(TEXT SEGMENT):
Its funny how, at one moment, ur a kid and then overnight ur forced, literally jerked out of ur complacent state and made to be mature because alls not well in the world...well definitely in your world. When dad died, i was giving my final exams, not really innocent, but very unaware of the kind of responsibilities i would have to take. And now i see myself, mature (atleast i think so), responsible , wanting to stand on my own feet, support my self and education, trying to achieve a goal i have set myself. Yet at times, somehwere i wonder where the old 'me' went. But i kinda like this new me. Hehehe i sound so confused na, even to myself. But somewhere i m not, suddenly im seeing life in a new perspective. i have a stronger sense of who i am and what i want in life. i can be more assertive and pursue my goals. So i dont think ive turned out that bad.
A few of my childhood memories come back to me.

(PROBLEMS TO SOLVE):
[a] In the passage on growing up after a father's death, do these statements agree with it? Answer yes or no for each and quote the words that decide it: (i) The writer was taking final exams when their father died. (ii) The writer dislikes the new self they have become. (iii) The writer now feels less able to be assertive.
[b] Write out the passage on growing up after a father's death from "Its funny how, at" up to and including "out that bad.".
[c] Carry on the passage on growing up after a father's death from the point where it stops.

(MATERIAL PROVIDED):
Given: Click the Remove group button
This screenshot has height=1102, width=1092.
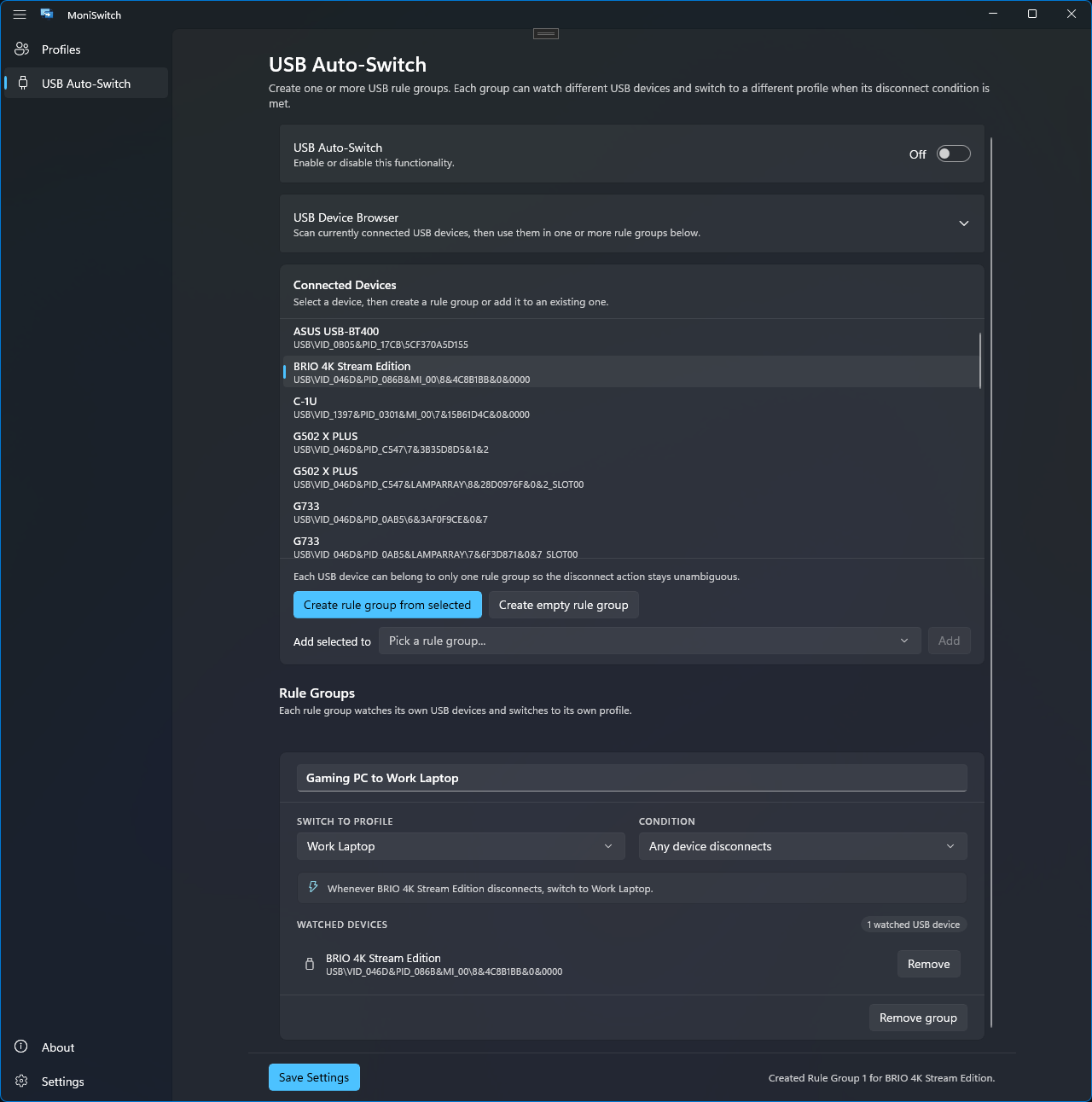Looking at the screenshot, I should 917,1018.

(RESPONSES FOR EACH TASK):
[a]
(i) Yes: "When dad died, i was giving my final exams"
(ii) No: "But i kinda like this new me."
(iii) No: "i can be more assertive and pursue my goals."

[b]
Its funny how, at one moment, ur a kid and then overnight ur forced, literally jerked out of ur complacent state and made to be mature because alls not well in the world...well definitely in your world. When dad died, i was giving my final exams, not really innocent, but very unaware of the kind of responsibilities i would have to take. And now i see myself, mature (atleast i think so), responsible , wanting to stand on my own feet, support my self and education, trying to achieve a goal i have set myself. Yet at times, somehwere i wonder where the old 'me' went. But i kinda like this new me. Hehehe i sound so confused na, even to myself. But somewhere i m not, suddenly im seeing life in a new perspective. i have a stronger sense of who i am and what i want in life. i can be more assertive and pursue my goals. So i dont think ive turned out that bad.

[c]
My mom used to talk to me. i remember those times, when i used to sit on the spotless kitchen floor and listen to her talk. About life, things.. experiences ....the kind of people there are in the world. And in that secluded, protective environment i dint deem such things as highly important. but then i came down to india and started experiencing similar things, meeting similar people and somewhere the behaviours, mental sets that i saw seemed no more new because mom had already exposed them to me and then i found myself doing the same thing......talkin to people about these things, telling them about my experiences after a point of time ....and this time not only because i deemed it important but also because i had started believing in them myself.

2 comments:

Shweta G said...

yup yaar...really we met aftr a long time....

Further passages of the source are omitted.